Había una vez una niña que veía a la luna todas las noches desde la ventana de su cuarto. Se asomaba mientras la noche era más oscura alrededor del astro, observaba plácidamente cada recoveco y soñaba con volar.
Mira, luna, luna, luna,
a la niña que te mira y te sonríe.
Mira y platica con tus labios de nubeluz.
Escucha con tus estrellas...
Mira, luna, luna, luna,
que ella ni se va ni se aburre,
que te abraza desde abajo con los ojos,
que te atesora en los dientes,
que te toma prestados pedacitos de sol.
La niña miraba y platicaba con la luna cuando sus padres y su hermana se iban a dormir, le contaba toda clase de cosas. Le hablaba de su abuela que le decía que se para derecha, de su padre que la regañaba por poner los codos sobre la mesa y de su madre que le peinaba la melena enmarañada con cariño por las mañanas. Le decía que cuando fuera grande encontraría la manera de llegar a la luna y traer un pedazo con ella para dárselo a sus hijitas, que tendría muchas.
Un día, la niña tuvo que irse de viaje, cambiar de país. Miró a la luna desde su ventana por última vez y le dijo entre lágrimas que no quería dejarla de ver. Se quedó dormida mientras sollozaba y le pedía a la luna que no la dejara irse. La luna, siempre serena, siempre atenta, siempre maternal, bajó y le dijo al oído con sus labios de nube "no importa a donde vayas, no importa con quién estés, cada vez que mires al cielo de la noche estaré contigo, porque donde quiera que estés, estoy yo y siempre soy la misma". La llevó a su cama con sus brazos de luz y la arropó.
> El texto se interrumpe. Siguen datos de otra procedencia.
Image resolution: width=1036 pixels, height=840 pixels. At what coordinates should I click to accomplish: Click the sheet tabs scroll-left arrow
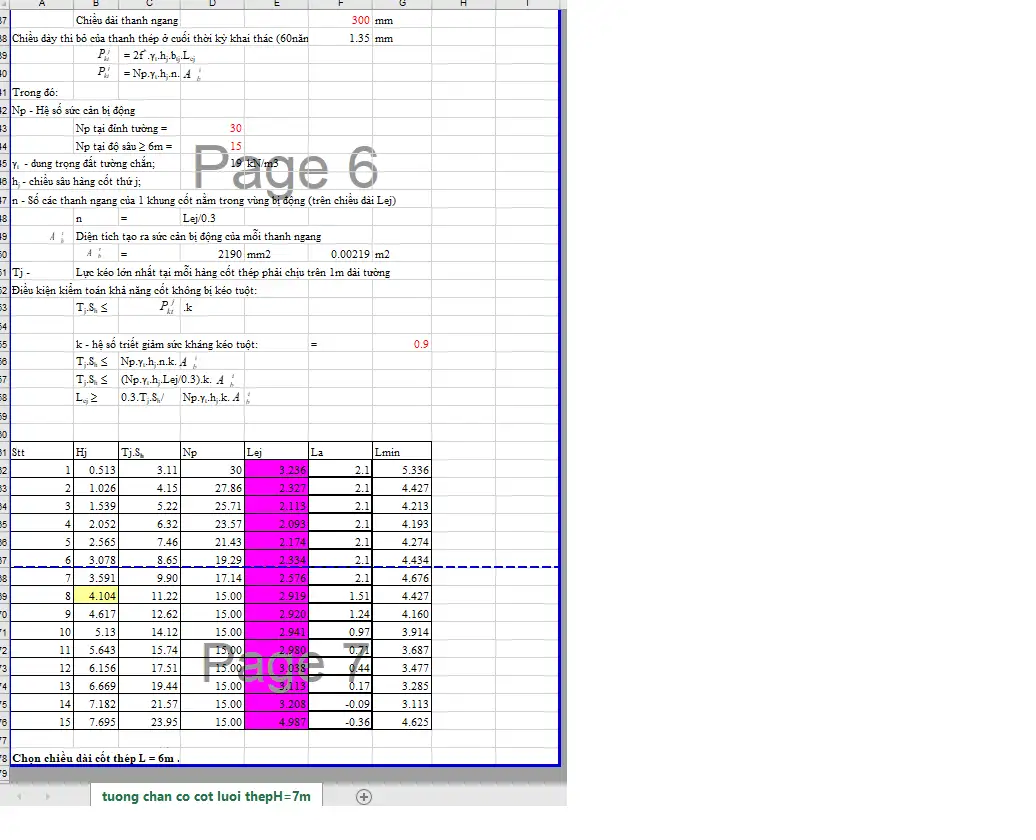[x=18, y=797]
Tres meses, tres días y tres noches la niña y su familia estuvieron vaiajando, cruzaron bosques, ríos y mares, cambiaron autos, lanchas y barcos. Por entre las olas del mar, la niña veía a la luna mientras navegaba, observaba el reflejo que bajaba y subía entre las aguas, que parecía ahogarse a momentos y salir a flote de nuevo. Platicaba con ella, cada vez más quedito, sin que nadie se diera cuenta. Era su secreto, todo lo que le decía a la luna era sólo entre ellas. Las noches de luna nueva, la niña lo sabía bien, el astro descansaba, dormía pacíficamente entre las estrellas que la cubrían de calor y despertaba poco a poco.
El otro país era parecido al primero, la niña no entendía mucho la diferencia, las calles estaban hechas de la misma manera, la gente hablaba el mismo idioma. Pero éste... este país era verde, lleno de plantas de distintos tipos por todos lados, de animales curiosos y vocablos nunca antes oídos. Todas las noches, la niña y la luna conversaban sobre nuevos descubrimientos: los cocodrilos del arroyo cerca de la escuela, las flores púrpuras del árbol del parque, los botones coloridos de la fábrica, las clases inentendibles de Don Melitón que parecía andar siempre de malas... La luna escuchaba las palabras de la niña mientras la niña crecía.
Un día, cuando los años habían pasado y la niña ya no lo era más, la luna escuchó por primera vez el nombre de un muchacho en sus pláticas nocturnas. Se llamaba Emilio... La luna no entendía mucho de eso, ella nunca había tenido novio, no conocía muchachos y las relaciones amorosas estaban fuera de su alcance. Pero escuchó tranquila mientras la voz de la niña se iba callando hasta convertirse en un murmullo telepático. La niña se había convertido en mujer, luego en esposa y estaba a punto de ser madre por vez primera cuando la luna decidió hablarle de nuevo al oído, esta vez la niña dormía junto a su esposo con la mano apoyada en la panzota que cargaba a su primer hija. La luna le dijo: "te daré un pedacito de mí por cada hijo que tengas, se lo regalarás a ellos y ellos se lo darán a sus hijos... y cada uno lo pondrá en sus ojos, así, cada vez que volteen al cielo, verán todos la misma luna".
La luna ha pasado ya a mis manos, tengo un pedacito que guardo bien conmigo, muy cerquita de mí. Un pedacito que Luz me dio el día en que nací, a través de mi ma. Un pedacito que admiro por el cristal de mis ventanas de bolsillo y que siempre es igual al pedacito de luna que ella observa desde su ventana cada noche.